The Genius Habit by Laura Garnett

The Genius Habit by Laura Garnett

Author:Laura Garnett
Language: eng
Format: epub
Publisher: Sourcebooks
Published: 2018-02-16T16:00:00+00:00


Negative Thoughts Sabotage Your Ability to Perform

The logic of the achievement junkie is a vicious cycle: if you’re only getting your enjoyment from achieving a goal, you have to achieve that goal in order to be happy. In this scenario, you’re actually creating a threatening environment for yourself: every time you miss a deadline or don’t achieve the goal, you beat yourself up and consider yourself a failure. According to Ashley Merryman and Po Bronson, authors of Top Dog: The Science of Winning and Losing, the stress that comes with a threatening environment can negatively affect your performance.
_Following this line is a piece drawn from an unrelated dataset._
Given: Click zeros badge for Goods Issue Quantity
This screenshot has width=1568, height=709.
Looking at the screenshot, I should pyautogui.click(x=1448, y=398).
Their book features a study in which researchers presented students at Princeton University with a list of GRE questions. For half the students, the questions were presented in a threatening context—they were a test of the students’ ability, a judgment on whether they truly belonged at Princeton. The other students received the same questions, but in a challenging context, where they were encouraged to try their best and didn’t have a judgment attached to their outcome. Their version of the test was titled “Intellectual Challenge Questionnaire,” and the questions were construed as brainteasers. In the threat context, the Princeton undergrads got 72 percent of the questions correct. In the challenge context, an equally talented group got 90 percent correct.25 The takeaway here is that in a challenge state, you’re not exerting energy worrying about the outcome, so you can focus on doing your best. Based on this knowledge, creating a threat situation by being focused on the achievement greatly impacts your ability to perform.
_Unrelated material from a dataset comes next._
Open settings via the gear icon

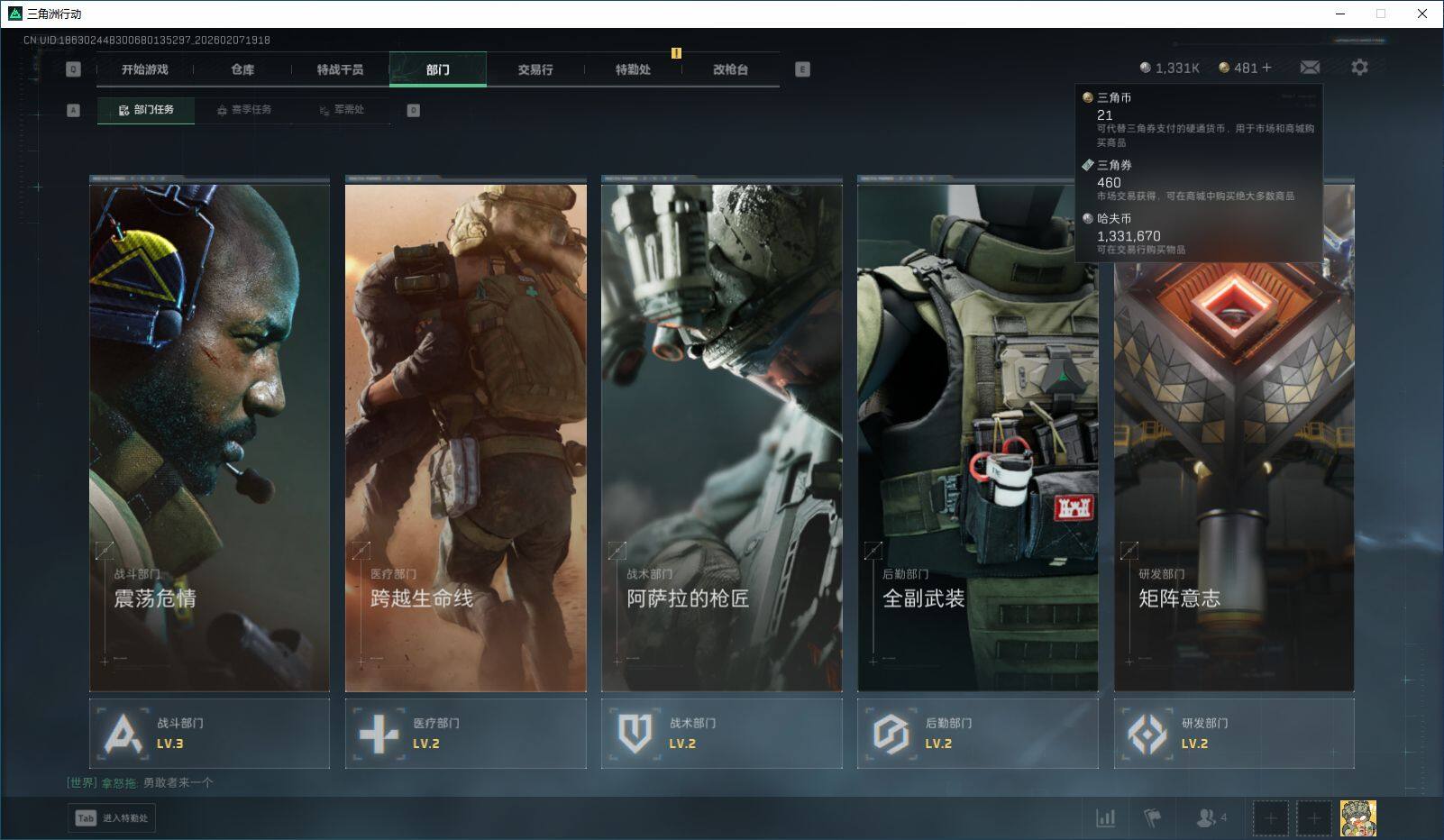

Think about how often we create threat situations for ourselves at work: we worry we will be fired for missing a sales target; we think that our performance on a presentation dictates our value; we assume that our colleagues’ success makes us look like failures in comparison. We unconsciously think that if we create worry or fear, we are being more careful and calculated, but the truth is exactly the opposite—you are actually sabotaging your ability to perform at your best. Reframing work by creating a challenge versus a threat environment will actually help you achieve more. And doing so can be as simple as giving yourself the mental space to shift your perspective.